▶ Istruzioni da seguire:
Rispondi a queste domande sulla recensione di "Julieta":
1. Quanto dura il film?
2. Da quanti racconti, e di quale scrittrice, è ricavato il materiale narrativo?
3. Come si chiama la figlia della protagonista?

▶ Estratto fornito:
##############################
Julieta
di Pedro Almodovar.
con Adriana Ugarte, Emma Suarez, Rossy De Palma
Spagna, 2016
genere, melò
durata, 96'
di Pedro Almodovar.
con Adriana Ugarte, Emma Suarez, Rossy De Palma
Spagna, 2016
genere, melò
durata, 96'
Film, letteratura, arte,
design, moda, musica e molto altro trova
posto nel pantheon
cinematografico di Pedro Almodovar. Ma a pensare bene se c’è una cosa che non
manca mai nei fotogrammi del regista spagnolo è proprio la vita; quella degli
altri e soprattutto la sua, riversata sullo schermo assecondando ricordi e
stati d’animo che abbiamo imparato a condividere attraverso le protagoniste
delle sue storie. E il fatto che ognuna delle sue chicas sia la rappresentazione del modo di essere
dell’autore più che il ritratto di un personaggio vero e proprio trova conferma
nella sproporzione tra la complessità emotiva di Julieta, la protagonista da
cui il film prende il nome e, per contro, la flebile consistenza del materiale
narrativo, ricavato mettendo insieme tre racconti delle scrittrice Alice Munro.
Se, infatti, nel cercare di dire la nostra a proposito di “Julieta” ci
appellassimo alla creatività dell’autore rischieremmo di rimanere delusi
perché, in questo caso, la fantasia prodotta dalle infinite variazioni di un
nucleo centrale forte e ben individuato lascia il posto a una progressione a
rebours, in cui ad andare in scena sono i
dolorosi eventi che hanno mandato in pezzi l’esistenza della donna, passati in
rassegna come lo si farebbe sfogliando le pagine di un album fotografico. Così,
se lo scopo della protagonista consiste nel riappropriarsi della parte più
dolorosa della propria esistenza, un tempo rimossa ma ora necessaria a
fronteggiare la notizia della ricomparsa della figlia Antìa, fuggita anni prima
senza lasciare traccia, quello del film è di circoscrivere un ritratto
femminile - quello di Julieta - in grado di contenere l’universo poetico ed il
sentire del regista. Che, dopo la parentesi ridanciana de “Gli amanti
passeggeri” torna alle forme del melodramma e del thriller (esistenziale) per tuffarsi in quell’introspezione,
malinconica e intimista, che in “Volver” e la “La mala educacion” era servita
per scandagliare il passato dello stesso Almodovar, presente dietro la
deformazione del racconto cinematografico.
##############################
▶ Dati estratti:
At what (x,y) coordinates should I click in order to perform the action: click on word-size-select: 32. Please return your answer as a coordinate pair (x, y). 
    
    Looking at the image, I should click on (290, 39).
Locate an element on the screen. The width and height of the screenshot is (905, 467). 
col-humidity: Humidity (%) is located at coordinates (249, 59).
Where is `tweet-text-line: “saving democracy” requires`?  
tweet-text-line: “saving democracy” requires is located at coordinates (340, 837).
##############################
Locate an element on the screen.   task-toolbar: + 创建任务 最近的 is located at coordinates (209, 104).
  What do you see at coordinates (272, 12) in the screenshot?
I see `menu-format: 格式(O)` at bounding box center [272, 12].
##############################
▶ Soluzione del problema:
1. 96 minuti.
2. Da tre racconti di Alice Munro.
3. Antìa.